Patients with hypothyroidism frequently experience various rheumatic symptoms, including the possibility of fatigue, myalgia, and joint pain in RA (21, 29). Numerous investigations have discovered that increased disease activity in RA patients and blood tumor necrosis factor-α levels have an effect on hypothyroidism (4, 30). In light of the aforementioned research, it is clear that early thyroid function testing and active therapy have significant clinical implications (31). Additionally, studies have shown a correlation between the disease activity score -28 (DAS-28) and hypothyroidism in RA patients. Hypothyroidism may increase disease activity due to an increase in joint pain, so RA patients should be aware of thyroid function screening for early detection and better treatment (32). One of the most prevalent co-morbidities of RA is hypothyroidism; however, the shared pathophysiology between the two conditions is still unknown, and genes implicated in the control of T cell responses may be important (33). Surprisingly, our study found that hypothyroidism is closely related to the increased risk of RA genetically, which may provide new ideas and directions for our research on the mechanism. In addition, Autoimmunity is a factor in both RA and hypothyroidism. Hypothyroidism is associated with an inflammatory response and pro-inflammatory cytokines such as IL-1 and IL-6 (34, 35). According to studies, there is a relationship between autoimmune diseases and the pathogenesis of RA, as patients with hypothyroidism in their family have a higher risk of developing RA (36). Thyroglobulin antibodies (TgAb) and thyroid peroxidase antibodies (TPOAb) with positive results have been found in RA patients (37). Additionally, inconsistent results have been found in research on the possibility of thyroid malfunction in people with RA (38). To sum up, this study found that RA and hypothyroidism are related to the pathogenesis of genetics, genes and autoimmunity, especially the significant correlation between genetic variables. Although no relationship was found with environmental variables, this study will continue to further explore and study the relationship between the pathogenesis of the two in the future.
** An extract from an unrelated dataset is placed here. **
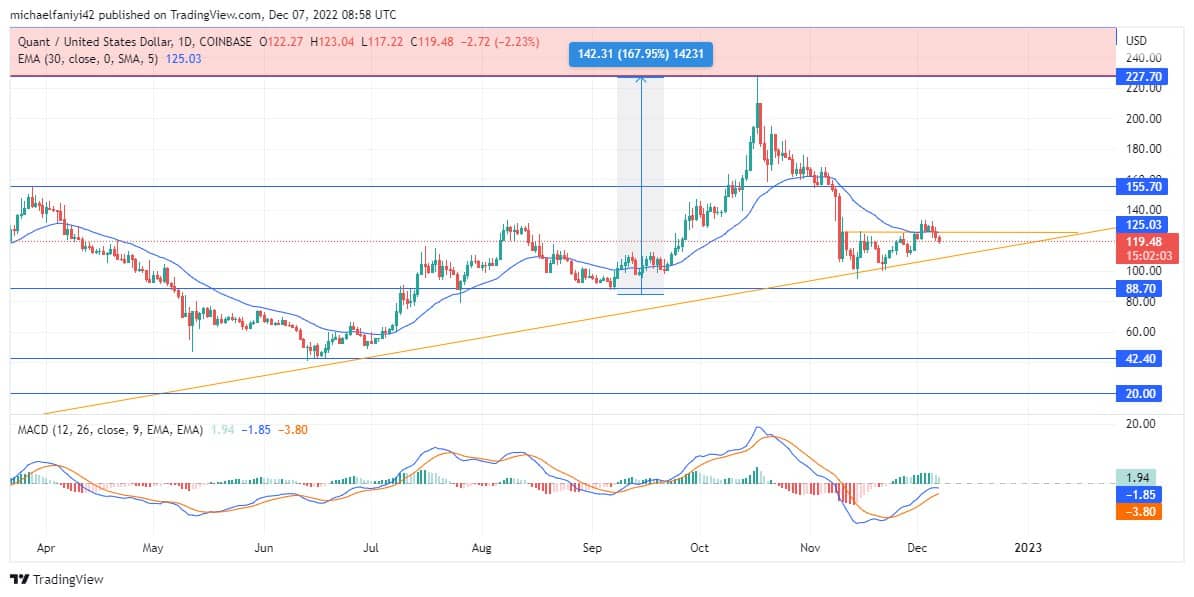Click the 2023 marker on time axis
This screenshot has width=1194, height=597.
tap(1028, 548)
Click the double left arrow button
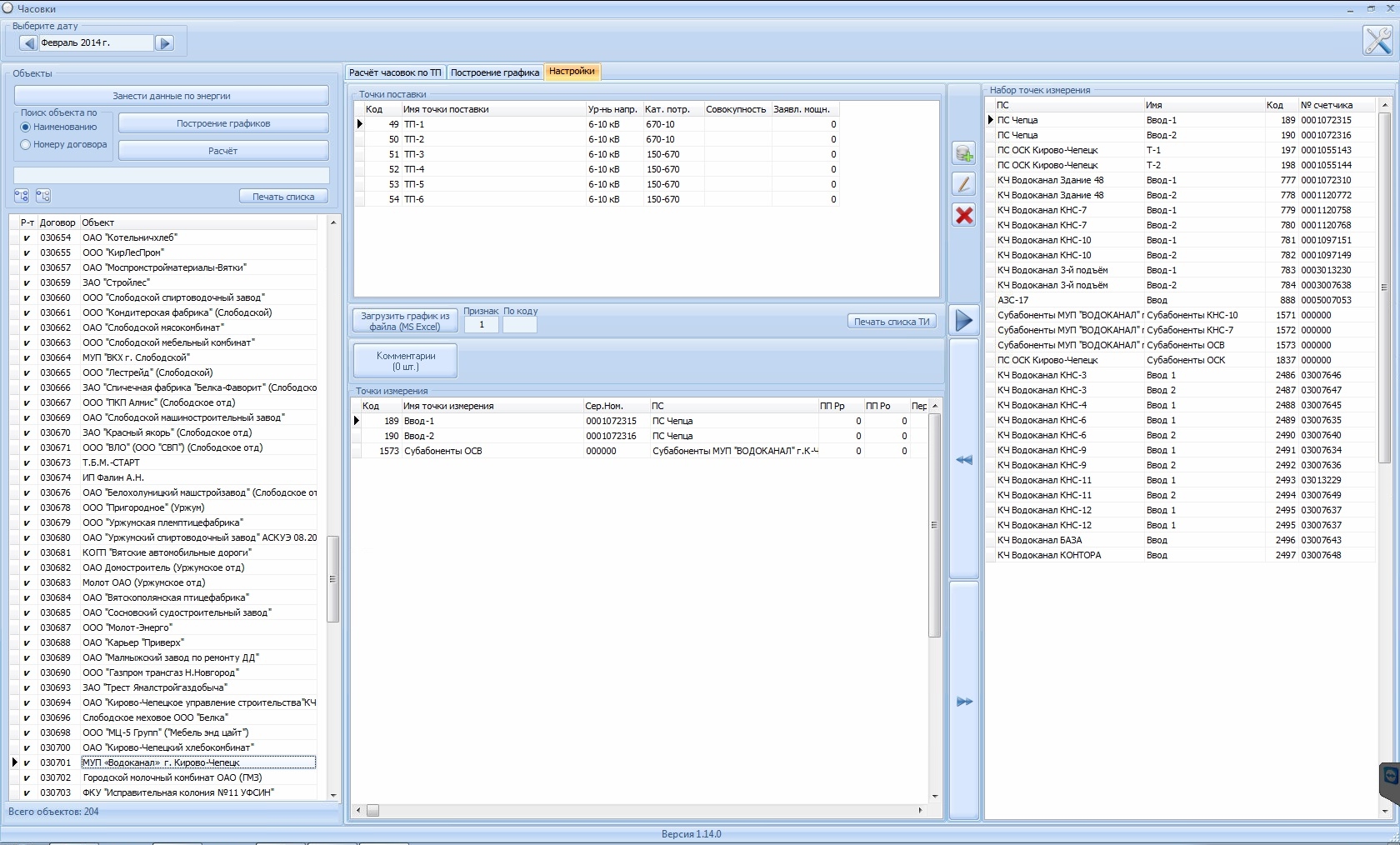This screenshot has width=1400, height=845. click(x=964, y=460)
The advantage of the bidirectional approach is that it enables the inference of both causal axes between RA and hypothyroidism. The MR is built using the publicly available GWAS summary statistics. Without incurring additional fees for experiments, it is practical for mining reliable genetic data. Second, we validated our findings using extra datasets to make our conclusions more credible. Another benefit is that, for the first time, we utilized MR to find out if RA susceptibility is linked to a higher risk of thyroid disease. The findings of this study indicate that RA is related to an elevated risk of hypothyroidism.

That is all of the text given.